Editorial: Combining Simulations, Theory, and Experiments into Multiscale Models of Biological Events

  • 1Department of Physics, Freie Universität, Berlin, Germany
  • 2Centre of New Technologies, University of Warsaw, Warsaw, Poland
  • 3Bioinformatics Institute (A*STAR), Singapore, Singapore
  • 4Department of Biological Sciences, National University of Singapore, Singapore, Singapore
  • 5Center for Theoretical Biological Physics, Rice University, Houston, TX, United States

The number of publications that combine experiments and computer simulations has been growing steadily in the last 10 years. However, several challenges still need to be addressed in order to achieve a systematic integration, especially in the context of multiscale modeling of biological events. Computationally connecting the different scales—or more precisely the different system resolutions—constitutes one such difficulty of multiscale models. A second challenge is to choose the sources of experimental data that are most informative for parameterizing both the structural model and its inter-molecular interactions. This includes the modeling of the experimental conditions in order to avoid the misinterpretation of the results.
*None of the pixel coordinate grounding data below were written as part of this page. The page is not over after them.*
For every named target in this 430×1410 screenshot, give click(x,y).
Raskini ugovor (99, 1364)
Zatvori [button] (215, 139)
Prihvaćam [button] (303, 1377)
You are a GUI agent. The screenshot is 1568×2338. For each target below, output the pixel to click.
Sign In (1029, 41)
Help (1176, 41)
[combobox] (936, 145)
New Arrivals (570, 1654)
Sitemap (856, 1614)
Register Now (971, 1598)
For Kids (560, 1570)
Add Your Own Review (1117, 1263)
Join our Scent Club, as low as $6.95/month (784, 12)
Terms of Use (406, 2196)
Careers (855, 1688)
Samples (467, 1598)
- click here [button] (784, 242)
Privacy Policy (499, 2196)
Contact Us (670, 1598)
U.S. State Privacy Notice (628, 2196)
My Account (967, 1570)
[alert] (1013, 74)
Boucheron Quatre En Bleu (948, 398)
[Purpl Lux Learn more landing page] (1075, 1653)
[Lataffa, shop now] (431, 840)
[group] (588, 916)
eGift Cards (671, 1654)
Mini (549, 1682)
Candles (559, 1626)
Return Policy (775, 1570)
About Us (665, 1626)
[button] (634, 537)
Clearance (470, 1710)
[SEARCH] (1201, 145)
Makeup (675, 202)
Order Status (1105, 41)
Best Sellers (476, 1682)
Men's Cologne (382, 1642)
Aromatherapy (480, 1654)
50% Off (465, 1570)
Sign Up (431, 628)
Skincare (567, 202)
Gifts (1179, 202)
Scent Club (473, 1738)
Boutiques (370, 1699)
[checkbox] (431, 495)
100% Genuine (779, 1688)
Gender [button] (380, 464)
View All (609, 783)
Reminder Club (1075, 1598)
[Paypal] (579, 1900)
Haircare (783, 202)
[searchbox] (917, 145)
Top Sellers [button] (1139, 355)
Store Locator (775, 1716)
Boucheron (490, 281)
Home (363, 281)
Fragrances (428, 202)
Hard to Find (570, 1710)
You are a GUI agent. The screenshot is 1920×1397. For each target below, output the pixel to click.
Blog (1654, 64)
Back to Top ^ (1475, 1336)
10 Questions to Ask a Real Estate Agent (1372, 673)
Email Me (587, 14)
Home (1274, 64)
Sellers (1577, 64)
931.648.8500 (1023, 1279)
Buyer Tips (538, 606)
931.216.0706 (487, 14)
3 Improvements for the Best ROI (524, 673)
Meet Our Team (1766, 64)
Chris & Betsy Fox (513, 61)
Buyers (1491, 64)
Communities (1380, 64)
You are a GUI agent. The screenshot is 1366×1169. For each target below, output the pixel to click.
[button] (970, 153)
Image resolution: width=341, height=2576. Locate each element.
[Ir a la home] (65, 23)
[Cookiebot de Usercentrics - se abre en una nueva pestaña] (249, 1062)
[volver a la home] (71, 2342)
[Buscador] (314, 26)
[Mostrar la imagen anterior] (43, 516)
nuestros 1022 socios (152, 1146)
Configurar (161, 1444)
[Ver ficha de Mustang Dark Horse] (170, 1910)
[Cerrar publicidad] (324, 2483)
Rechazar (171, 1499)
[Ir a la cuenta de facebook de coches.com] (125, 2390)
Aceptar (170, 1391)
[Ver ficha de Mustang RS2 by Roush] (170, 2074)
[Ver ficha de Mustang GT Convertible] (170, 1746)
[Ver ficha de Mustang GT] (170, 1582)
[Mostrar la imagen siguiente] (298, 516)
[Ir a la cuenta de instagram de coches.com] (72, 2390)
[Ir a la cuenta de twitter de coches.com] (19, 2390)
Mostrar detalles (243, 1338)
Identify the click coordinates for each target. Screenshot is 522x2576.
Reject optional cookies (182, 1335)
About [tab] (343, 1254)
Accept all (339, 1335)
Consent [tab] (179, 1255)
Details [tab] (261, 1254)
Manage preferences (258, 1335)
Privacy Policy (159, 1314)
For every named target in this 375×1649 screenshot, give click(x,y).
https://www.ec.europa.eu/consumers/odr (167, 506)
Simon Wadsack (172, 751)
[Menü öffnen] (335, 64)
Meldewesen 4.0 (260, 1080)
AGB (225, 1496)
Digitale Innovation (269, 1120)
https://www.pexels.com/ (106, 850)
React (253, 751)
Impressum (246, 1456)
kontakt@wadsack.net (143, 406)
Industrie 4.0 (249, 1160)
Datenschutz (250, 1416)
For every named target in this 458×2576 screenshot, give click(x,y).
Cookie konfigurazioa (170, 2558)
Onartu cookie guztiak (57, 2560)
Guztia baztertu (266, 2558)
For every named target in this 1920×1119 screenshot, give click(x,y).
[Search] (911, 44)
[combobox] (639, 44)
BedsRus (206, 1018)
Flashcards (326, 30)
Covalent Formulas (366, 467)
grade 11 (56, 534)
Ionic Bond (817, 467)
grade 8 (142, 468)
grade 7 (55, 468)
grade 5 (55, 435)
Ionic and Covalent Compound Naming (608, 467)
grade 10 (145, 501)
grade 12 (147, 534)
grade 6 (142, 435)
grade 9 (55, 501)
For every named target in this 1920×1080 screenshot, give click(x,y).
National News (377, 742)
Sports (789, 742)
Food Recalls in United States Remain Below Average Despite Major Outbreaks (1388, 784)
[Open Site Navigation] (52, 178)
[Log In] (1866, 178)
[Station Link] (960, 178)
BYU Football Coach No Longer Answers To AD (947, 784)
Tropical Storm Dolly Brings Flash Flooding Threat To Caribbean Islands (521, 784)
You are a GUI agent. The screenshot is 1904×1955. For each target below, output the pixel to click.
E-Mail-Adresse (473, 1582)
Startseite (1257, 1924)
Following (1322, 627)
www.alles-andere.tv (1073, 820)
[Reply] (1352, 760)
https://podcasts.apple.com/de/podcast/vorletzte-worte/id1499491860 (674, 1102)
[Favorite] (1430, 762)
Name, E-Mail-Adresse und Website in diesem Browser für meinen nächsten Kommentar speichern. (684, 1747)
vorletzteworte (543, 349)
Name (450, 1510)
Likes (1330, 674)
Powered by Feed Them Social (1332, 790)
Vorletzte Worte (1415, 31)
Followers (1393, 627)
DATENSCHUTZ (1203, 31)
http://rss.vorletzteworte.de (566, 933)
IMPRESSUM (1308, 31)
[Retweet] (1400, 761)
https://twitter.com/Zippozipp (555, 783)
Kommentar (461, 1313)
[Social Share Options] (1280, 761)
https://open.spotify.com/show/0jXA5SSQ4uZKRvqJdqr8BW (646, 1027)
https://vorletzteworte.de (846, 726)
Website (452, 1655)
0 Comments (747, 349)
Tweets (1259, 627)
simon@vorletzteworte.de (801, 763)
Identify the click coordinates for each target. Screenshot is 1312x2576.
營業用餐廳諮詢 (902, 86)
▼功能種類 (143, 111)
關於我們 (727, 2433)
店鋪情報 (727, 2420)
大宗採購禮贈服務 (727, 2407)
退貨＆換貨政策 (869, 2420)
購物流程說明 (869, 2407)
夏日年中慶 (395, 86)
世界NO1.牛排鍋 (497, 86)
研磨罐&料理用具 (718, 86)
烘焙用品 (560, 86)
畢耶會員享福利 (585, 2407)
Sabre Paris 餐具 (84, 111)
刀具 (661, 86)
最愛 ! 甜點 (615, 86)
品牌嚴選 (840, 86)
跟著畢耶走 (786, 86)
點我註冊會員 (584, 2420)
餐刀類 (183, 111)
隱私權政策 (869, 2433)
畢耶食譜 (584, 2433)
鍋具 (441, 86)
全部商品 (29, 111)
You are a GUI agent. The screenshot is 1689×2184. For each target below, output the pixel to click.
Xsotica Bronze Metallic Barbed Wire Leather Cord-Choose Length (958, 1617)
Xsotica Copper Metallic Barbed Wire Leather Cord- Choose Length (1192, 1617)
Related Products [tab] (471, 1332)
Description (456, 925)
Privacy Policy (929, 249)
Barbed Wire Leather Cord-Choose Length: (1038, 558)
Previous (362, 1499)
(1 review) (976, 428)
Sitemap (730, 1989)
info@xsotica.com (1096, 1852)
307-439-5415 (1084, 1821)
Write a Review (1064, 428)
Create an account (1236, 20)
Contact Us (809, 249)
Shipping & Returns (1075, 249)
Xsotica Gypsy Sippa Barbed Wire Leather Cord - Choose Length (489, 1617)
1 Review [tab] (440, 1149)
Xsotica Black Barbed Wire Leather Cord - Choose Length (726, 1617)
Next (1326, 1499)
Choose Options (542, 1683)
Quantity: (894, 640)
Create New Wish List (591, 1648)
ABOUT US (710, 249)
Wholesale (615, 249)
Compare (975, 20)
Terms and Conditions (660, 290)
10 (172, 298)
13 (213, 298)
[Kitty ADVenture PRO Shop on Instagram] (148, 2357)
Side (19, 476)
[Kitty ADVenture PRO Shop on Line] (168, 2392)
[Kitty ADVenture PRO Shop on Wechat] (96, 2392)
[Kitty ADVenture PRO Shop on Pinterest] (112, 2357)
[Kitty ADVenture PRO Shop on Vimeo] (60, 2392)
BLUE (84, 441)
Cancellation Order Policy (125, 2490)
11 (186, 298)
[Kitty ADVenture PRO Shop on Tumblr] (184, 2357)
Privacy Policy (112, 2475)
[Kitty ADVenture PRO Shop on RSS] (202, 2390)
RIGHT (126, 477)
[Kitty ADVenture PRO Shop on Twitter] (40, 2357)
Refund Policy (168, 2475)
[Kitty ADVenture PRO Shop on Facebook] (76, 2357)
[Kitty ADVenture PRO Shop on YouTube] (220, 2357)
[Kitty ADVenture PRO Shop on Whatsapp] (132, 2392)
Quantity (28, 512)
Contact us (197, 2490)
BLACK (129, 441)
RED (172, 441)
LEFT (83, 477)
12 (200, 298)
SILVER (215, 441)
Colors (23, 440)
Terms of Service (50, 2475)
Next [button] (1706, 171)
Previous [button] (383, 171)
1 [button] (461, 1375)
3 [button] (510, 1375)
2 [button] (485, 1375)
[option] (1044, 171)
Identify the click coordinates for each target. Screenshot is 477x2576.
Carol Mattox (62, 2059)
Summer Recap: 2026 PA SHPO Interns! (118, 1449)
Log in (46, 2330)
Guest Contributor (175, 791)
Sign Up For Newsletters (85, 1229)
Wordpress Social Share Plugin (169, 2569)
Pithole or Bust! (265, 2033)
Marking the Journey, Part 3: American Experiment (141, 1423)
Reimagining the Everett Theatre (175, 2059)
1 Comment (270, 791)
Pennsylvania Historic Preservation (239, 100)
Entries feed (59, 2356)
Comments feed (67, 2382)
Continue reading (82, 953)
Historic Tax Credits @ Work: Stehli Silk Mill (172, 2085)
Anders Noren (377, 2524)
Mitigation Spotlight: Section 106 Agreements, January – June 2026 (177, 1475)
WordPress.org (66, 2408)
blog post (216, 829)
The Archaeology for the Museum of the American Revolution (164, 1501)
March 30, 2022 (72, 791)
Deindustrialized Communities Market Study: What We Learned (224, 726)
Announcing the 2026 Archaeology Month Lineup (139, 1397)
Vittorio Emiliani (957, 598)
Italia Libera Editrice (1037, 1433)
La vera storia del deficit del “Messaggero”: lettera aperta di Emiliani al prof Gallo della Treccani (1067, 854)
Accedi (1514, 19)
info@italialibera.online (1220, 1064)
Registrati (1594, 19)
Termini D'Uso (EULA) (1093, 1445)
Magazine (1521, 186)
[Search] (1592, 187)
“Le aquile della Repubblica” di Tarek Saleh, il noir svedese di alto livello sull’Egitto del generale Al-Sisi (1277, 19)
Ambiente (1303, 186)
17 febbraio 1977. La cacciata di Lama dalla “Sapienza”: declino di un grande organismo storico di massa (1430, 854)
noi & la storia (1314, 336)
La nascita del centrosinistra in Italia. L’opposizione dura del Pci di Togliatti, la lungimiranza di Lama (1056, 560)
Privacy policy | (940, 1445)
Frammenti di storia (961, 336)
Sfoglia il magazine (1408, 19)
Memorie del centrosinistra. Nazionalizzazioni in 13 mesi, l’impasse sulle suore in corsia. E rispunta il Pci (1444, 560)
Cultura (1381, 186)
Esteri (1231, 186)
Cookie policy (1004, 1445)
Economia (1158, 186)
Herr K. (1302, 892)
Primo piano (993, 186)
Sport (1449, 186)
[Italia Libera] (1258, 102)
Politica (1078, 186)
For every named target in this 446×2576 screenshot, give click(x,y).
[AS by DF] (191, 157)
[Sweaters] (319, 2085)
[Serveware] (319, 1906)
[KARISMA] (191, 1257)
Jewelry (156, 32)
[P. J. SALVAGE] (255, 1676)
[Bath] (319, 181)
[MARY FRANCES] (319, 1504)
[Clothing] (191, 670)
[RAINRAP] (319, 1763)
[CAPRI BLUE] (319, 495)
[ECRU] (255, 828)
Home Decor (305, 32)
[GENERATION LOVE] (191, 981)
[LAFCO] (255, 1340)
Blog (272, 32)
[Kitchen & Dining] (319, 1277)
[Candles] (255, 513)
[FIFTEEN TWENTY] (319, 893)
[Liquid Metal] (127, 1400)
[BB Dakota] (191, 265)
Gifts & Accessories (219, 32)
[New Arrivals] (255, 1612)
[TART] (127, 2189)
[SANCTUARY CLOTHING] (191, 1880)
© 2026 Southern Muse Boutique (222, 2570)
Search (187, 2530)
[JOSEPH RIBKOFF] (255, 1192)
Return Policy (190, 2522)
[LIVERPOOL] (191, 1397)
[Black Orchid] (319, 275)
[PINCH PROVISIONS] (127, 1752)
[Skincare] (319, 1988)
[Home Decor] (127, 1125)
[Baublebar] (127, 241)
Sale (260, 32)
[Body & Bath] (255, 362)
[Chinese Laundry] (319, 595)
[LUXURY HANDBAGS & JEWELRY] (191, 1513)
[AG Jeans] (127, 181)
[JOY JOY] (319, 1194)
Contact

Quantum methods (QM) coupled to atomistic models (AT) have been instrumental in addressing, for example, the catalysis within an enzyme binding pocket. Five contributions in this special issue investigate biophysical events using multiscale QM/AT methods. To computationally explore slower events occurring in larger systems, it is often necessary to simplify the structural details of the system, an operation known as coarse-graining (CG). In this special issue, seven contributions employ such reduced models and three couple them with higher-resolution models, in a multiscale fashion. The interested reader is referred to the comprehensive reviews of Sun et al., and Giulini et al., as a guide to understanding the mathematical foundations of coarse-graining and multiscale methods, how to parameterize the inter-molecular forces and the relationship between a model resolution and its ability to reproduce the physicochemical properties of interest.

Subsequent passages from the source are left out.